A total of 45 ocean-racing yachts are hanging restlessly on their moorings or groaning at dockside in Bermuda's Hamilton Harbour this week as their crews and skippers make ready to set sail on the biggest blue-water race ever scheduled: the 3,500-mile run from Bermuda to Copenhagen. "This large entry list," says a formal bulletin on that race, "is certainly a testimony to the great increase of interest in long-distance ocean racing" (see cover). What makes the testimony even more telling is the fact that the yachts heading out across the Atlantic have just completed another race—the biennial 635-mile Newport-to-Bermuda.

Although it is neither the longest nor the roughest of the regularly scheduled blue-water events, the 60-year-old Bermuda race has established itself as the classic of them all. Its course leads through sudden squalls that keep a sailor honest, tracks across a slippery current called the Gulf Stream whose swirls and eddies can cost a skipper the difference in his boat's rated-time allowance, and aims at an island target so small that many a navigator has missed it altogether.

This year's race to the Onion Patch was notable both for too much wind and too little. The course was pockmarked with angry squalls and flat calms. Wind velocities ran from nothing at all to 50 knots. Before the race was done, 10 boats had got into serious trouble and one of them, the U.S. Naval Academy's 71-foot yawl Royono, had the galling experience of having to call on its rival service, the U.S. Coast Guard, for help. Over and beyond that catastrophe, there were more cases of seasickness scattered throughout the armada than any veteran could remember.

Thanks to the churlishness of the weather, it was slow going for all the 167 contestants. Jim Kilroy's big aluminum sloop Kialoa II, the first to pass St. David's Head, took just over 105 hours to make the passage from Newport (tortoise time compared to the record 70 hours 11 minutes set by Bolero in 1956), and T. Vincent Learson's lively little Cal-40 Thunderbird, the overall winner on corrected time, spent almost 112 hours on the trip.

Thunderbird's victory, the most recent in a long series of spectacular wins for this California-built class, was determined by a computer in New York long after Learson had snugged down his boat and headed for his Westchester County home by air. This year, instead of assigning a specific time allowance to each boat according to its Cruising Club of America rating before the race began, the committee decided to try a new trick of electronic handicapping.

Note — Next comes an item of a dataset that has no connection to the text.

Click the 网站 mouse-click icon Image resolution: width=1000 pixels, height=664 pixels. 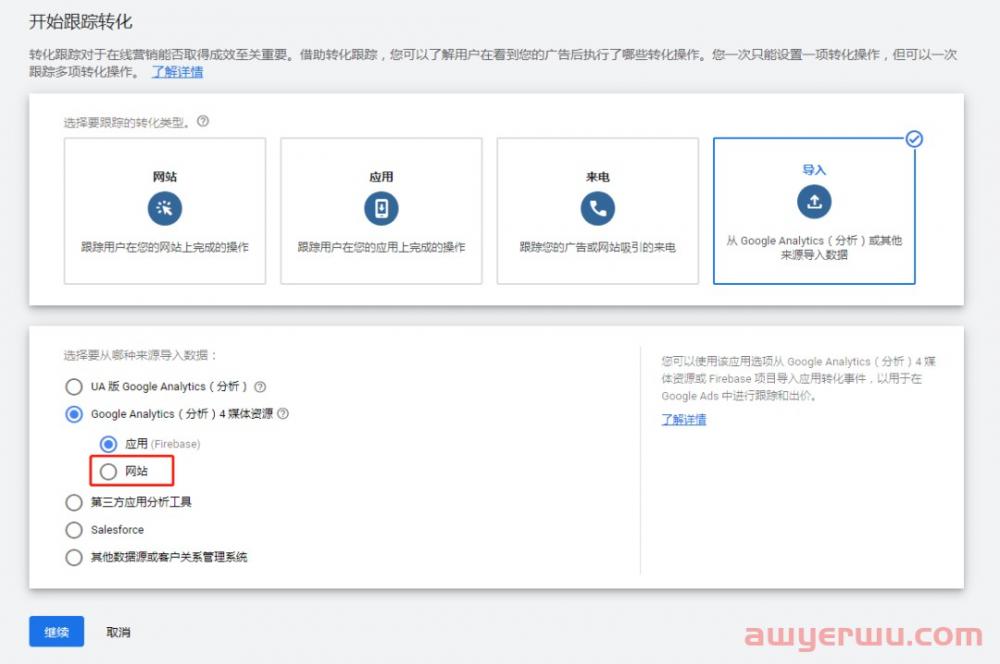point(164,208)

As each boat crossed the finish line, its elapsed time was fed into the computer by Telex along with its rating and speed-made-good along the course. When 75% of the fleet was in, the wheels began whirring in New York to construct an average performance curve. Then the actual performance of each boat was measured against this curve to determine its handicap and thus the winner of the race.

Before the final results were in a number of boats were touted to win, but the wise money was on Thunderbird long before she came into sight. Under the smart handling of a crew that numbered among its members her designer, Bill Lapworth, and Olympic Sailor Lowell North, Thunderbird shot from wave crest to wave crest at such a pace that Lapworth at one point "thought we'd sailed off the edge of the world."

When the frustrating race was over, practically every sailor vowed he would never be caught dead on that particular run again. This is the way of ocean sailors and it leads to the question: Why do they do it? What carries sensible men into the empty blue? Why do more and more people want to race on the ocean? From Hamilton, SPORTS ILLUSTRATED Staff Writer Hugh Whall, a veteran of more than a score of distance races, attempted an answer: "The things that drive a man to ocean sailing," he wrote, "must be pretty much the same as those that drive him to drink. For of all sports, this is the most habit-forming, the most expensive, the most exasperating, the most exciting, the most soothing, the most strenuous, the most uncomfortable and the most fun. No other sport demands such consistent teamwork of its votaries or imposes such irritating intimacy. Ocean crews must learn to live and work together in damp discomfort, straining muscles that have had no time to rest at the barked command of a skipper who may or may not know what he's up to. When the wind is howling like a banshee and darkness turns the horizon into a jagged menace, land can seem very far away, and there is no honest sailor who would not admit to a sense of loneliness and desolation, particularly if he suffers, as I do, from seasickness. Yet as surely as the new day banishes the night, a brisk breeze in the morning under a warm sun and the reassuring scent of bacon crisping in the galley will set the night's terrors scurrying and raise a sailor's spirits again. So always, though you thank God a race is over, you jump at the chance to sign on for the next one."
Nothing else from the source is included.